Biometrics. 2017 Sep;73(3):1018-1028. doi: 10.1111/biom.12649. Epub 2017 Jan 12.
High-throughput genetic and epigenetic data are often screened for associations with an observed phenotype. For example, one may wish to test hundreds of thousands of genetic variants, or DNA methylation sites, for an association with disease status. These genomic variables can naturally be grouped by the gene they encode, among other criteria. However, standard practice in such applications is independent screening with a universal correction for multiplicity. We propose a Bayesian approach in which the prior probability of an association for a given genomic variable depends on its gene, and the gene-specific probabilities are modeled nonparametrically. This hierarchical model allows for appropriate gene and genome-wide multiplicity adjustments, and can be incorporated into a variety of Bayesian association screening methodologies with negligible increase in computational complexity. We describe an application to screening for differences in DNA methylation between lower grade glioma and glioblastoma multiforme tumor samples from The Cancer Genome Atlas. Software is available via the package BayesianScreening for R: github.com/lockEF/BayesianScreening.

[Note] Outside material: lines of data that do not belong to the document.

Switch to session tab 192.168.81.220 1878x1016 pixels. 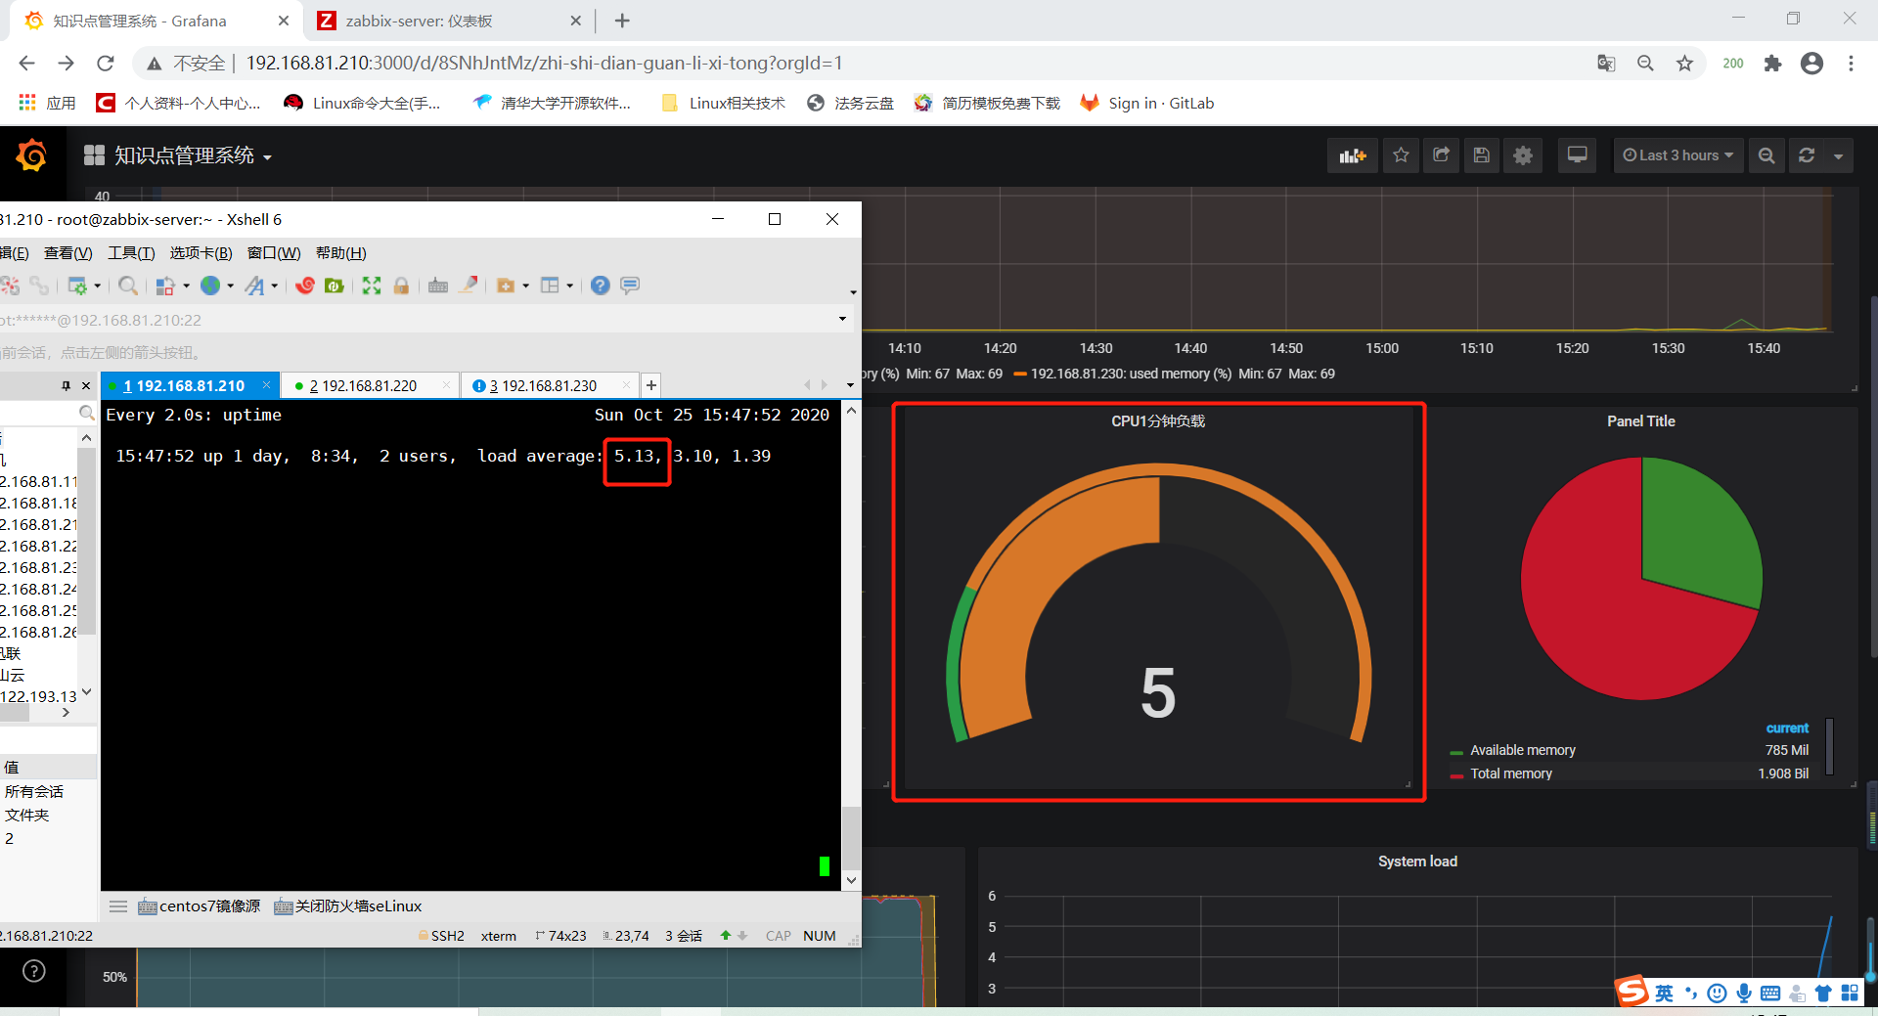(370, 385)
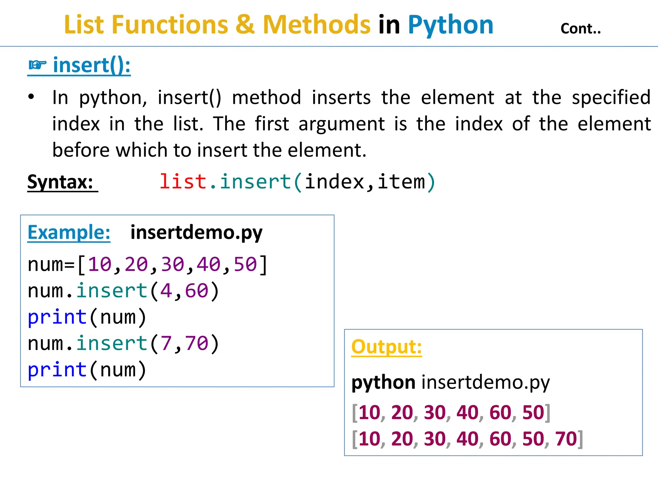Screen dimensions: 658x494
Task: Click the first output list ending in 50
Action: (x=451, y=413)
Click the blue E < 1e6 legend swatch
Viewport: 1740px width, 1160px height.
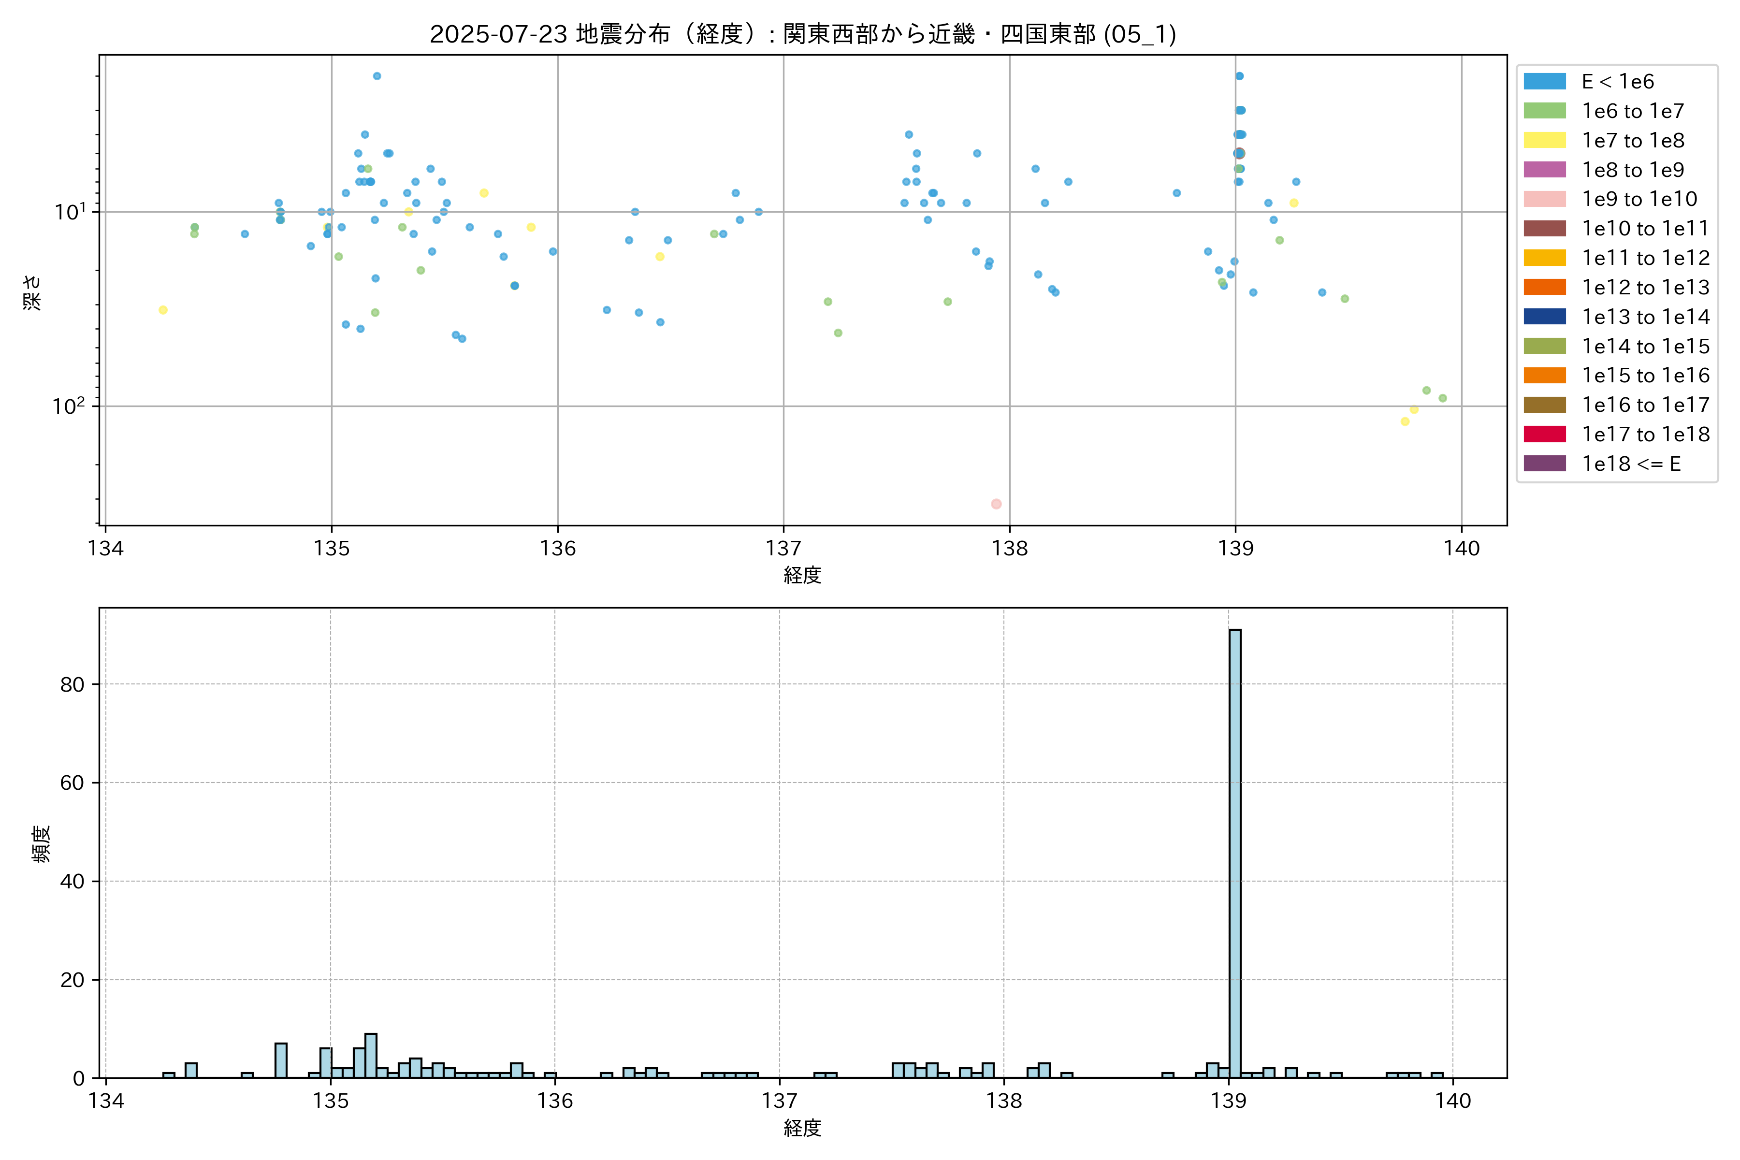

高通量遗传和表观遗传数据经常被筛选以寻找与观察到的表型之间的关联。例如,人们可能希望测试数十万种遗传变异或DNA甲基化位点与疾病状态的关联。这些基因组变量自然可以根据它们所编码的基因以及其他标准进行分组。然而,此类应用中的标准做法是采用通用的多重性校正进行独立筛选。我们提出一种贝叶斯方法,其中给定基因组变量关联的先验概率取决于其所在的基因,并且基因特异性概率采用非参数建模。这种层次模型允许进行适当的基因和全基因组多重性调整,并且可以纳入各种贝叶斯关联筛选方法中,而计算复杂度的增加可以忽略不计。我们描述了一个应用,用于筛选来自癌症基因组图谱的低级别胶质瘤和多形性胶质母细胞瘤肿瘤样本之间DNA甲基化的差异。可通过R包BayesianScreening获取软件:github.com/lockEF/BayesianScreening 。